III.e) Imitar a Jesucristo y practicar todas las virtudes cristianas: la piedad, la humildad, la pureza; esas virtudes, en una palabra, que nos presenta hoy el Evangelio en las Bienaventuranzas (Mt 5, 1-12).
III.f) Rezar bien, solicitando sin cesar a Dios las gracias que necesitamos. Sin la gracia, no podemos nada; con ella, podemos todo… «Porque Dios no manda cosas imposibles, sino que al mandar avisa que hagas lo que puedas y pidas lo que no puedas (San Agustín) y ayuda para que puedas»[7]. Junto con los sacramentos, el medio más fácil que está a nuestro alcance para recibir la gracia es la oración. Es lo que dice san Alfonso María de Ligorio en su célebre adagio: «El que reza se salva, el que no reza se condena»[8].
IV. Hemos nacido para un gran destino: servir y amar a Dios en esta vida y después gozarle en la eterna. Esa vida eterna que llamamos «el Cielo» es nuestra meta. Invoquemos hoy con más confianza la protección de la Virgen María y de todos los santos y hagamos el propósito de imitar sus ejemplos para ser un día partícipes de la misma gloria por toda la eternidad.
[1] Próspero GUERANGER, El Año Litúrgico, Burgos: Editorial Aldecoa, 1956, 709.

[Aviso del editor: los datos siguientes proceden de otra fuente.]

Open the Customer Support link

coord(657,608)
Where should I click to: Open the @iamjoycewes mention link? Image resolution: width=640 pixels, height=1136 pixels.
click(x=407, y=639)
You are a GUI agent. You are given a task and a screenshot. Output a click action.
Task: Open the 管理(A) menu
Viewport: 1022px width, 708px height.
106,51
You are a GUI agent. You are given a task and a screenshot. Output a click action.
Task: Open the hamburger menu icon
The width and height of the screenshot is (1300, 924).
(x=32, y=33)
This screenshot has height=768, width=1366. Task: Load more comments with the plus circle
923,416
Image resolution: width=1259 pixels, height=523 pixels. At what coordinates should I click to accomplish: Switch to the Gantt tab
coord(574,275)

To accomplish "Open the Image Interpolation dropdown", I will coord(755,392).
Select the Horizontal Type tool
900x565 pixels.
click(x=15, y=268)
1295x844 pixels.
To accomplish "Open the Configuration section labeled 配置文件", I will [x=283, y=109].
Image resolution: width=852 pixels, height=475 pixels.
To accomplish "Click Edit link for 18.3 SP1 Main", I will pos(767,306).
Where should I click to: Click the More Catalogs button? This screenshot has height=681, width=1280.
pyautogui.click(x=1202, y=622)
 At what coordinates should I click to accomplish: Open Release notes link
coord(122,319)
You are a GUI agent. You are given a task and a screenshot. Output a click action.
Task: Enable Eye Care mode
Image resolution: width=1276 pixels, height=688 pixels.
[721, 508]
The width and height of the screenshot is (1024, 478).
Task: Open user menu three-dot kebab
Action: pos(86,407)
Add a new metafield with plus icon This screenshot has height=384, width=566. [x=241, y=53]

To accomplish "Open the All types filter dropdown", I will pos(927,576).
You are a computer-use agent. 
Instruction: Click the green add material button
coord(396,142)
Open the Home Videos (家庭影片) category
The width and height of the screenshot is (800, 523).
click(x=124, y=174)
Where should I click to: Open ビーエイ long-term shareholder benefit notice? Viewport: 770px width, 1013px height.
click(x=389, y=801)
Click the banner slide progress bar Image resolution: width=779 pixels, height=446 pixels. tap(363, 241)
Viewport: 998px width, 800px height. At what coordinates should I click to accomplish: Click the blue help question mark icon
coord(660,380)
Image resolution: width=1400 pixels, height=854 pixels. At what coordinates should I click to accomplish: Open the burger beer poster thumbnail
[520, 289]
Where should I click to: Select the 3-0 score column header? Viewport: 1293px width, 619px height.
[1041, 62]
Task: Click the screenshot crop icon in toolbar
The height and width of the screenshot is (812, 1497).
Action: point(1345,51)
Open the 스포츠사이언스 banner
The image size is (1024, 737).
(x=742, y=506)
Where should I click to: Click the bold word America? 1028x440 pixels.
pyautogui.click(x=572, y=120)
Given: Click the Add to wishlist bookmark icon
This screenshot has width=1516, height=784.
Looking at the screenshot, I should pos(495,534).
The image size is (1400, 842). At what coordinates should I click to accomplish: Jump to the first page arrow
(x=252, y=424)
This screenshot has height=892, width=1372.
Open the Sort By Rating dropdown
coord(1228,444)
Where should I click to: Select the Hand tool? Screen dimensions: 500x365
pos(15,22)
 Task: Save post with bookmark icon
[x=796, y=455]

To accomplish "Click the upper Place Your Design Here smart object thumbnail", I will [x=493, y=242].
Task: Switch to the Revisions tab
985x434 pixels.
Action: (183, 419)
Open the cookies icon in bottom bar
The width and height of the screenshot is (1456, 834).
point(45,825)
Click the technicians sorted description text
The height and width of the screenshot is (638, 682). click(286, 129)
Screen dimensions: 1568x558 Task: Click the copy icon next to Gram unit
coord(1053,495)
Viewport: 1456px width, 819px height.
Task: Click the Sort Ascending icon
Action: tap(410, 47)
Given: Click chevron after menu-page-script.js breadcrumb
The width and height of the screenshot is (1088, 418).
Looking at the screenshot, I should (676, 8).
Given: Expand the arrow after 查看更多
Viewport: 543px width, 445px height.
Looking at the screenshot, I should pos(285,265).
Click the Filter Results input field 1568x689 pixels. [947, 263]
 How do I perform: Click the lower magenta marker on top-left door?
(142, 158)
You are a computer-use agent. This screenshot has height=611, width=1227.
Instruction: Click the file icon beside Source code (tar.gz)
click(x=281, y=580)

[2] Próspero GUERANGUER, ob. cit., 713. El autor sigue en esto un sermón de san Gregorio que pone en paralelo el censo de Augusto que precedió al nacimiento de Cristo con este definitivo «censo» que discierne para toda la eternidad la respuesta de los hombres ante la obra de su redención.
[3] Cfr. SAN PÍO X, Catecismo mayor, Instrucción sobre las fiestas, II, 10.
[4] Hacemos notar que la colecta del Misal Romano tiene un sentido propiciatorio. Este es uno de los fines por los que se ofrece a Dios el sacrificio de la Misa: «para aplacarle, para darle alguna satisfacción de nuestros pecados y para ofrecerle sufragios por las almas del purgatorio» (Catecismo Mayor) A nuestro juicio estos matices se pierden en la traducción de la liturgia reformada al hablar exclusivamente de la misericordia divina.
[5] Cfr. Catecismo Mayor, Doctrina cristiana I, 10. «Los bienes externos comunes en la Iglesia son: los Sacramentos, el Santo Sacrificio de la Misa, las públicas oraciones, las funciones religiosas y las demás prácticas exteriores que unen a los fieles entre sí».
[6] Próspero GUERANGER, ob. cit., 707.
[7] Concilio de Trento: Dz 804.
[8] El gran medio de la oración, Sevilla: Apostolado Mariano, 2005, 44.